- Directions
1. In the court opinion, why was the action brought in the supreme court of the territory?
2. Rewrite the court opinion starting with "An alternative writ" and going on through "consisted of money.", changing "arbitrarily" to "capriciously".
3. Please carry the court opinion forward from where it stops.

- Excerpted passage

+ + + + +

177 U.S. 346
20 S.Ct. 664
44 L.Ed. 799
RICHARD F. CAFFREY, as County Clerk of Oklahoma County, Oklahoma Territory, Plff. in Err. and Appt.,
TERRITORY OF OKLAHOMA on the relation of Harper S. Cunningham, Attorney General.
Argued March 13, 14, 1900.
Decided April 9, 1900.
Messrs. John S. Flannery, James R. Keaton, and Francis J. Kearful for plaintiff in error and appellant.
Messrs. Frederick C. Bryan, Harper S. Cunningham, and Charles Dick for defendant in error and appellee.
Mr. Justice McKenna delivered the opinion of the court:
This is an action of mandamus brought by the territory of Oklahoma on the relation of Harper S. Cunningham, attorney general of the territory, against Richard F. Caffrey, county clerk of Oklahoma county.
The territorial board of equalization, composed of the governor, the territorial secretary, and the auditor, increased the assessed valuation of the property of Oklahoma county 24 per cent, and notified the plaintiff in error and appellant thereof, as county clerk.
He refused to comply with the order, and this action was brought in the supreme court of the territory to compel compliance therewith.
An alternative writ of mandamus was issued, to which he made return and answer. In his return and answer he admitted that he had been duly notified of the order of the board of equalization, and had failed to comply with it, and alleged that it was illegal and void, because, first, the board had no jurisdiction or legal authority to make it; second, that it was not made for the purpose of equalizing the valuation of property, but for other and illegal purposes; that it was made arbitrarily, and without evidence other than the assessment roll; that the valuation of the property of Oklahoma county, as shown by the assessment roll, was fair and as high as the property of Pottawatomie county, which the board took as the basis of equalization; that a large part of the property whose valuation was increased consisted of money.
He also alleged that he was prevented from complying by an order of the board of county commissioners.

+ + + + +

Rows showing where targets appear
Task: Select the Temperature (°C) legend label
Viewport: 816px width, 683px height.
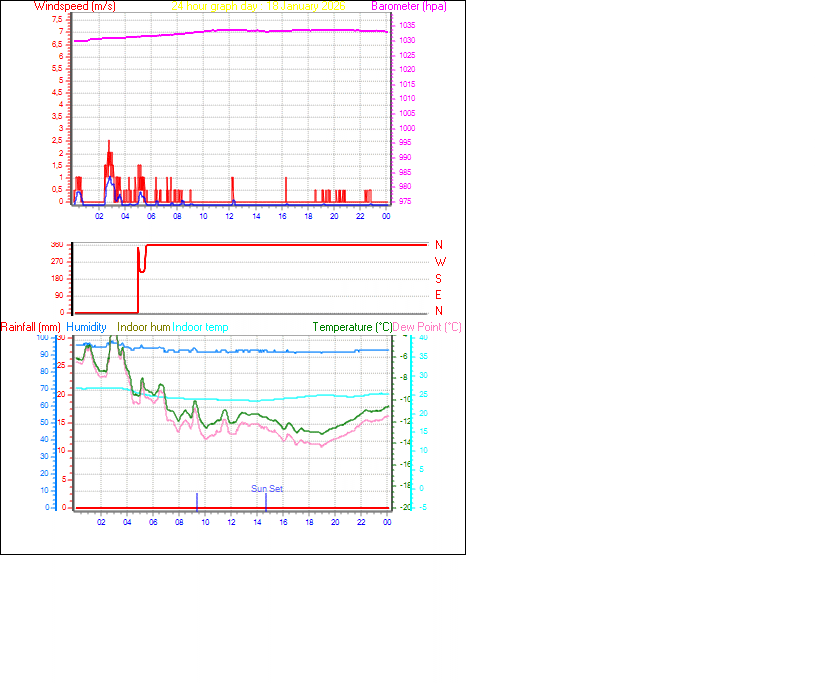Action: (352, 327)
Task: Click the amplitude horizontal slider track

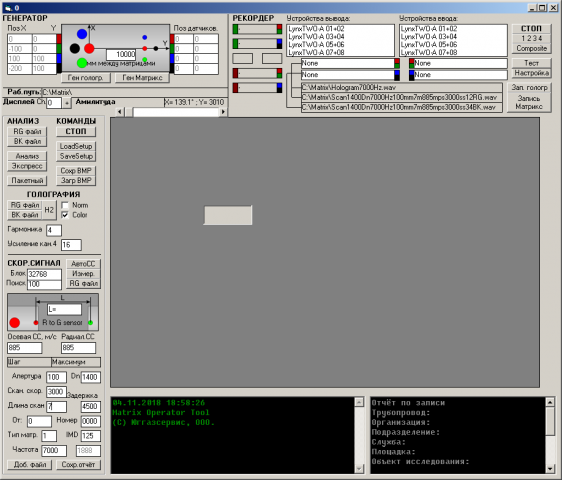Action: click(x=172, y=112)
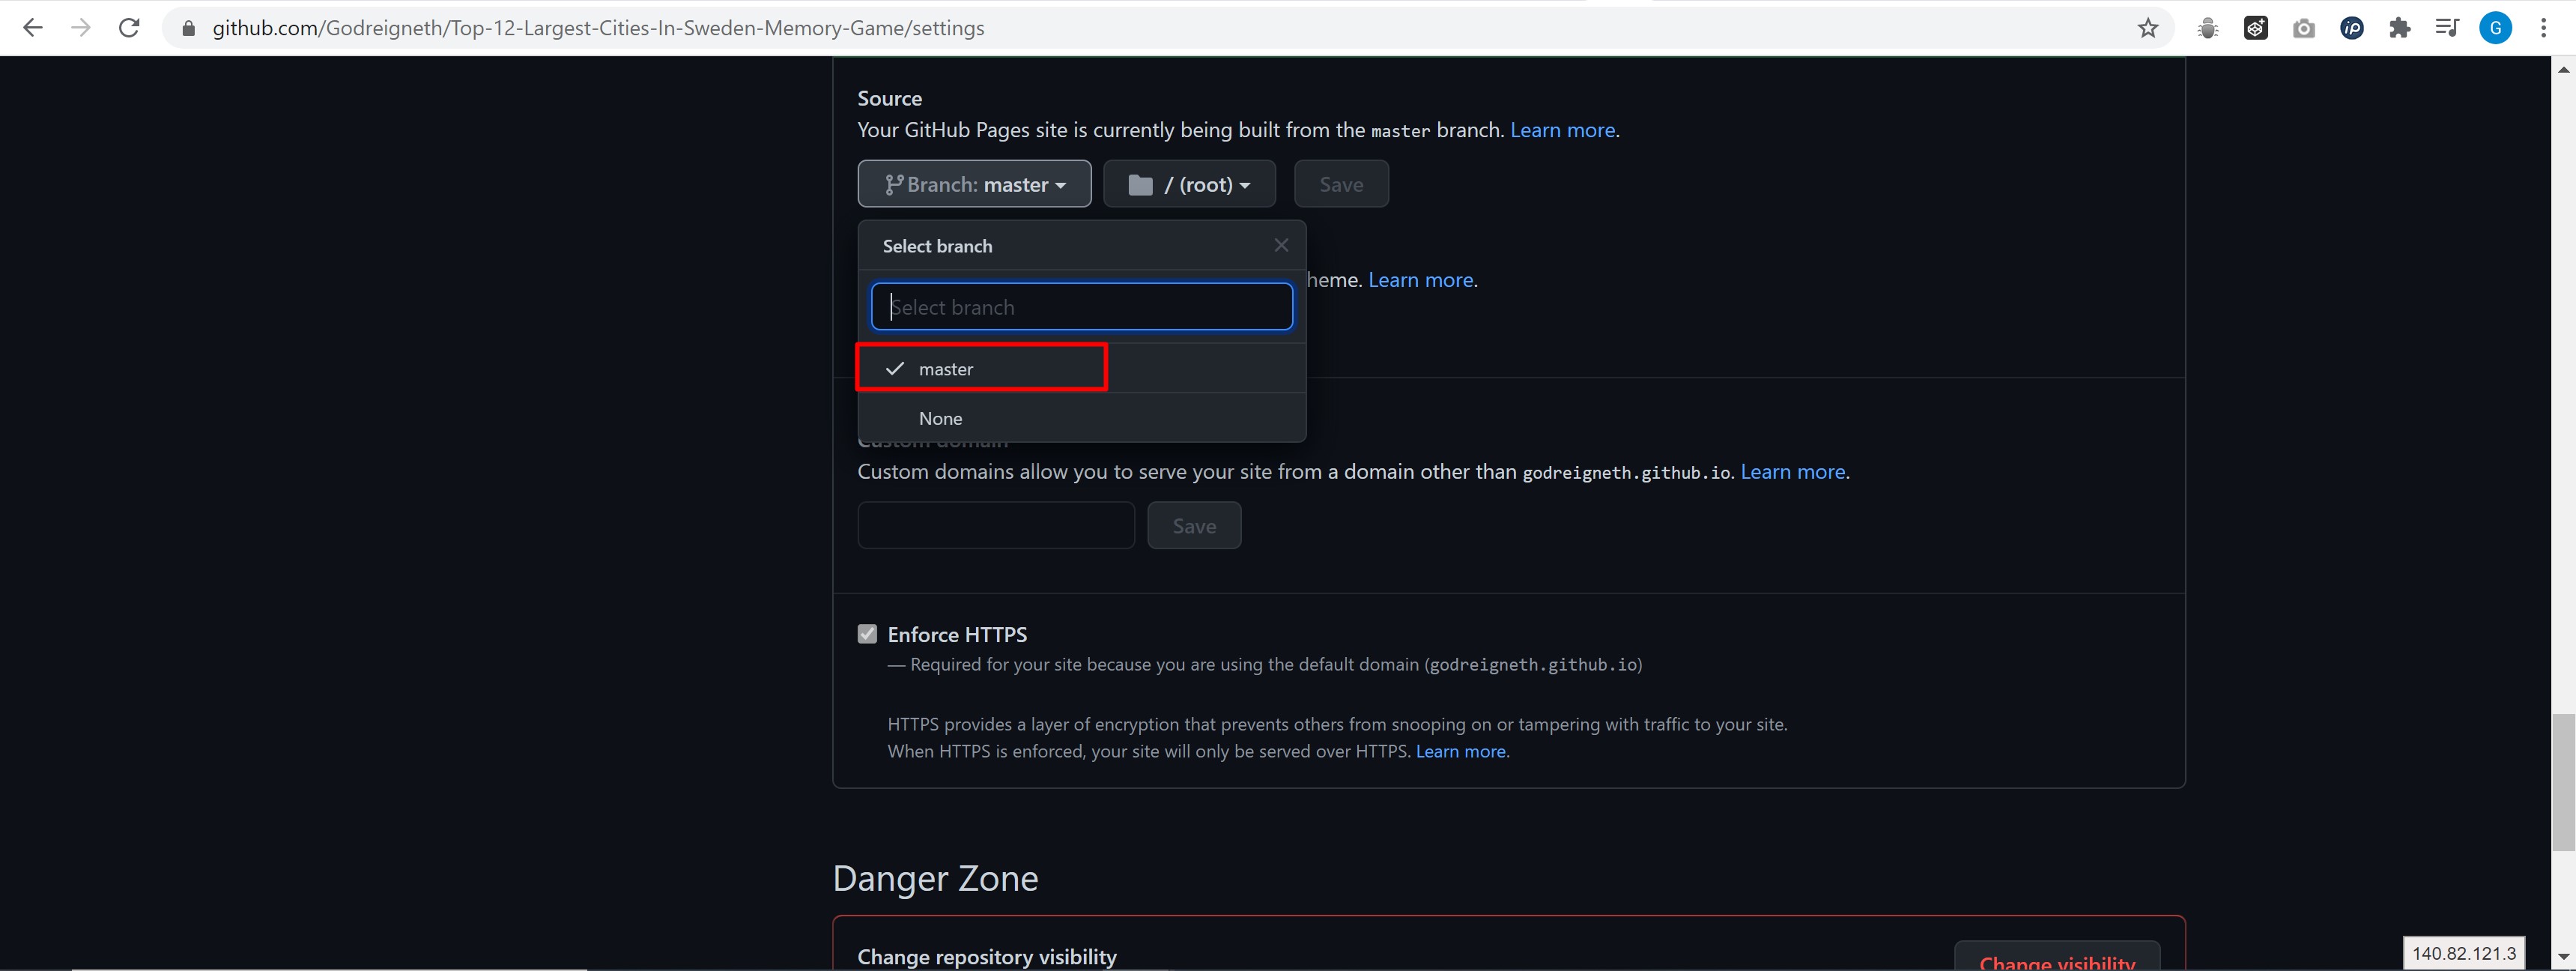The image size is (2576, 971).
Task: Go back to the previous page
Action: [x=33, y=28]
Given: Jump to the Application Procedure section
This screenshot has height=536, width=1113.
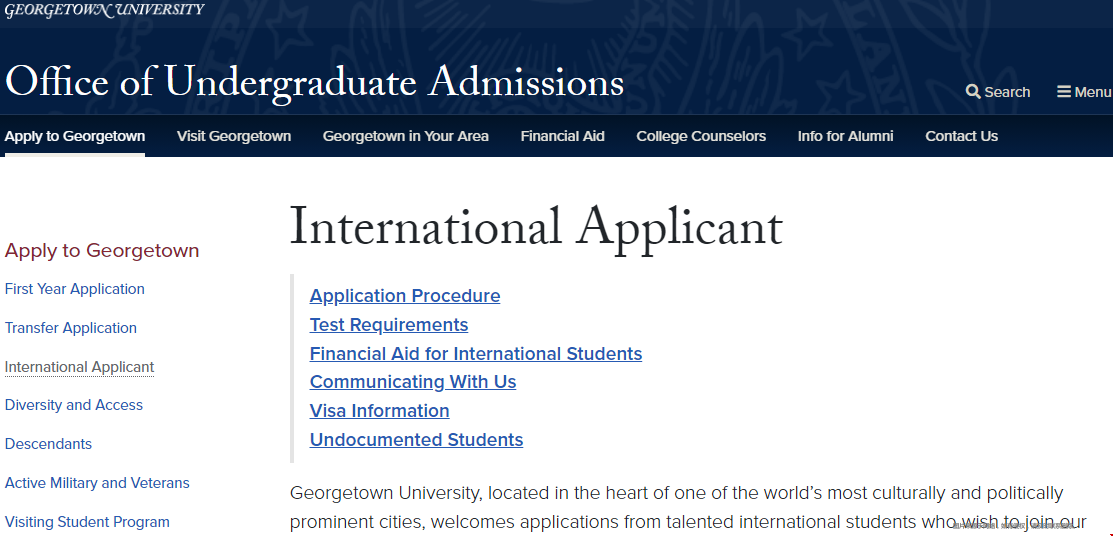Looking at the screenshot, I should click(x=405, y=296).
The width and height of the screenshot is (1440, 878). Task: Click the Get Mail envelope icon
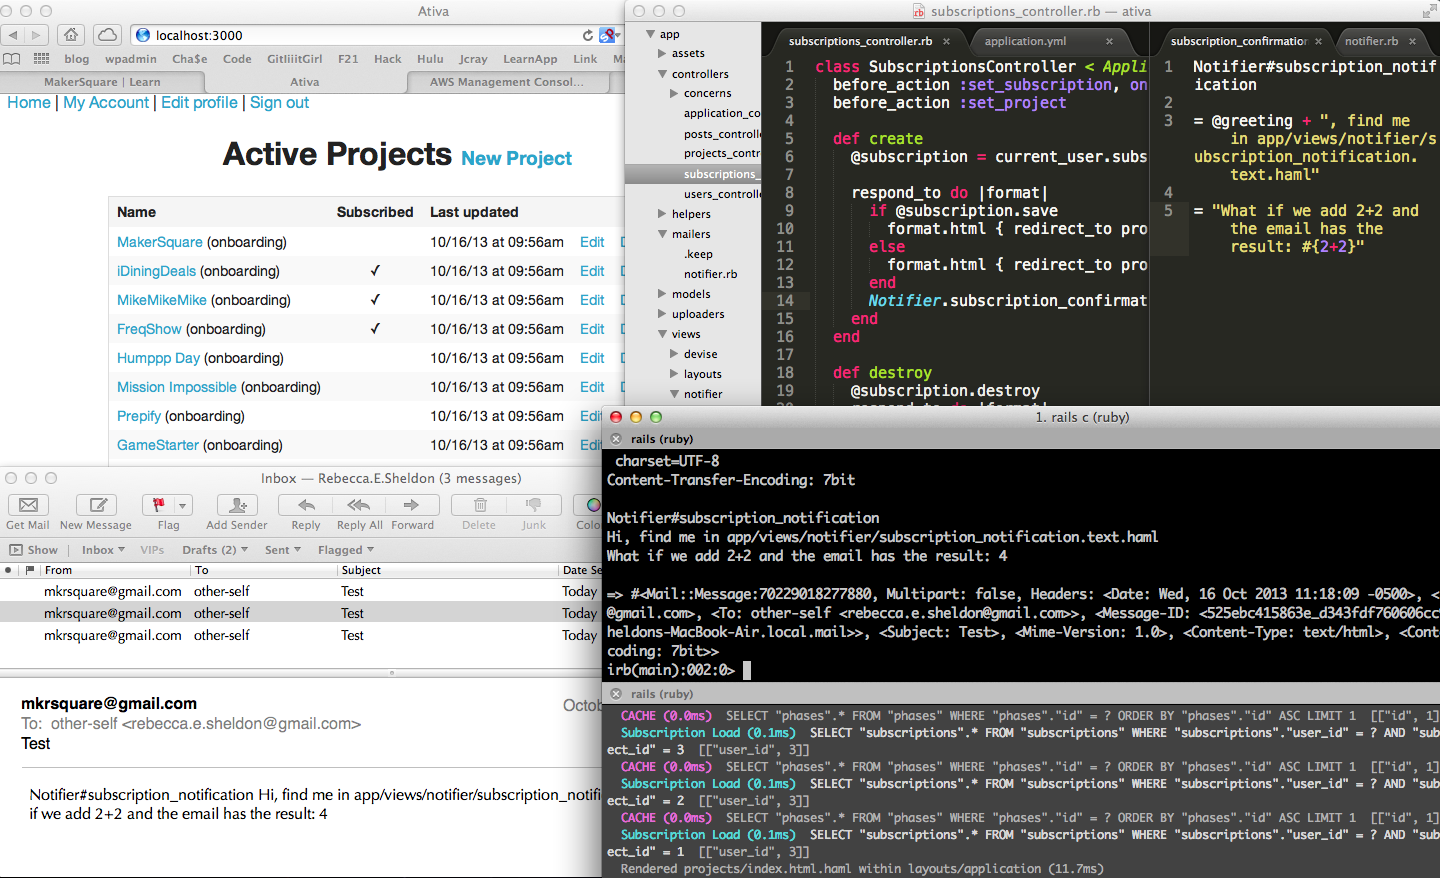coord(28,506)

+ + + + +

- Results in order
1. The county clerk refused to comply with the territorial board of equalization's order raising the assessed valuation of Oklahoma County's property by 24 percent. The action was brought to compel him to comply.

2.
An alternative writ of mandamus was issued, to which he made return and answer. In his return and answer he admitted that he had been duly notified of the order of the board of equalization, and had failed to comply with it, and alleged that it was illegal and void, because, first, the board had no jurisdiction or legal authority to make it; second, that it was not made for the purpose of equalizing the valuation of property, but for other and illegal purposes; that it was made capriciously, and without evidence other than the assessment roll; that the valuation of the property of Oklahoma county, as shown by the assessment roll, was fair and as high as the property of Pottawatomie county, which the board took as the basis of equalization; that a large part of the property whose valuation was increased consisted of money.

3.
He prayed 'that he be granted a hearing in behalf of the taxpayers of his county, in order that he may establish by competent proof the allegations of fact hereinbefore set out, and that upon a final hearing he have judgment against the relator for his costs in this behalf laid out and expended.'
A motion was made by relator to quash the answer and return, which was granted, and on the 21st of September, 1898, judgment was entered granting a peremptory writ of mandamus against the plaintiff in error and appellant.
Declining to obey the writ, he was cited for contempt, and such proceedings were had on the citation that he was adjudged guilty, and committed to jail until he should comply with the writ, and the case was then brought here.
A motion is made to dismiss for want of jurisdiction in this court, which we think should be granted.
It is provided by the act of March 3, 1885, that no appeal or writ of error shall hereafter be allowed from any judgment or decree in the supreme court of any of the territories of the United States, unless the matter in dispute, exclusive of costs, shall exceed the sum of $5,000, or unless the validity of a patent or a copyright is involved, or a treaty or statute of, or an authority exercised under, the United States, is drawn in question. 23 Stat. at L. 443, chap. 355.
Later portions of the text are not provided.